For the transcriptomic data analysis, the sequencing reads were filtered and trimmed with Trim Galore (version 0.4.1) followed by mapping to the human genome (GRCh38. p12) using HISAT2 [51]. The mouse genome (mm10) was also used to estimate the cross-mapping rates. Principle component analysis (PCA) was performed using DESeq package with the batch effect between different datasets filtered [52]. Differently expressed gene (DEG) analysis was performed using DESeq (Adjusted P-value<0.01). The DEGs with the same regulated expression pattern to the patient-derived pterygium tissues were defined as consistent DEGs. The protein-to-protein interaction (PPI) enrichment analysis based on DEGs was presented through Cytoscape [53]. The gene set enrichment analysis (GSEA) comparing the 3D pterygium model and 2D control was performed using GESA software (http://software.broadinstitute.org/gsea/downloads.jsp) [54]. The gene ontology (GO) enrichment analysis in this study was accomplished with Geneontology [55].
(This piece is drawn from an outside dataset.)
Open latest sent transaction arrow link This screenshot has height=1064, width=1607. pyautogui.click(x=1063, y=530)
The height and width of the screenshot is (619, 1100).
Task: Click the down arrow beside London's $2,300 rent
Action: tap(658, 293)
2.9. Imaging and image processing
Imaging in this study was conducted using Leica SP8 confocal microscope and Leica DMI 6000-B fluorescence microscope. Images were processed with LAS X and ImageJ.
2.10. Statistical analysis
Statistical analysis was performed using Microsoft Excel and GraphPad Prism. The data was presented as mean ± standard deviations with two-tailed Student’s t-test or one way ANOVA used to determine the significance. P-value was presented in the figures with asterisks (*: P < 0.05; **: P < 0.01; ***: P < 0.001.).
3. Results
3.1. In vitro expansion of primary hCjSCs
The hCjSCs are one of the predominant stem cells on the ocular surface with high value in clinical applications, but the in vitro expansion has been a challenge [39,40,43]. We have previously reported the feeder-free culture of primary rabbit CjSCs adopting a cocktail of small molecules that inhibit transforming growth factor-beta (TGF-β) signaling, bone morphogenetic proteins (BMP) signaling, and Rho-associated protein kinase (ROCK) signaling and selectively expanded CjSC population in primary culture [44]. Given the promising results of rabbit cells, we first validated the expansion efficacy of CjSCM on primary hCjSCs isolated from donor tissues. As shown in accumulative quantification of cell doublings, compared to the cells cultured in the control medium without inhibitor cocktail, those cultured in CjSCM exhibited faster dividing, a shorter cell doubling time and higher replicative potency (Fig. 1A and B, Supplementary Figure S1A). As for cell morphology, the cells expanded with CjSCM showed more compacted, cuboidal, and uniform morphology whereas the control cells were elongated, spindle-shaped, and of various sizes (Fig. 1C). In addition, as measured with real time qPCR, the mRNA expression of epithelial stem cell marker, P63, and proliferation marker, KI67, were significantly upregulated in the CjSCM group, while the expression of the mesenchymal marker vitronectin (VIM) was significantly downregulated compared with control (Fig. 1D). The immunofluorescence staining of stem cell markers (ΔNP63, P63, ABCG2, KRT14), lineage markers (PAX6, E-cadherin (ECAD)), and proliferation marker KI67 indicated the predominant presence of hCjSCs in CjSCM condition (Fig. 1E, Supplementary Figure S1B). To validate the stem cell potency, we differentiated the expanded hCjSCs into goblet cells. After 7 days of differentiation, the generation of conjunctival goblet cells was confirmed by protein expression of mucin 1 (MUC1), mucin 5AC (MUC5AC), and mucin 16 (MUC16) (Supplementary Figure S1C). These results collectively demonstrated that our CjSCM culture system could efficiently expand primary hCjSCs in vitro with high homogeneity while promoting the stem cell phenotypes and preserving the differentiation potency.
Fig. 1.
In vitro expansion of primary hCjSCs using CjSCM. (A) Representative cumulative quantification plot showed the cell doublings versus the culture time of the human primary conjunctival epithelial cells in culture with CjSCM or control medium. (B) Average cell doubling time of human conjunctival epithelial cells in culture with control medium and CjSCM from passage 1 to 8 (mean ± sd, n = 3; ***: P < 0.001). (C) Cell morphologies of nonconfluent primary human conjunctival epithelial cells cultured with CjSCM or control medium at passage 3. Scale bars: 100 μm. (D) Real time qPCR showing the relative mRNA expression of KI67 (proliferation), P63 (stemness), PAX6 (ocular lineage), VIM (mesenchymal lineage) in the cells expanded in CjSCM or control medium (mean ± sd, n = 4, *: P < 0.05, ***: P < 0.001.). (E) Immunofluorescence staining of ΔNP63, PAX6 and KI67 on hCjSCs expanded in CjSCM or control medium at passage 3. Scale bars: 50 μm.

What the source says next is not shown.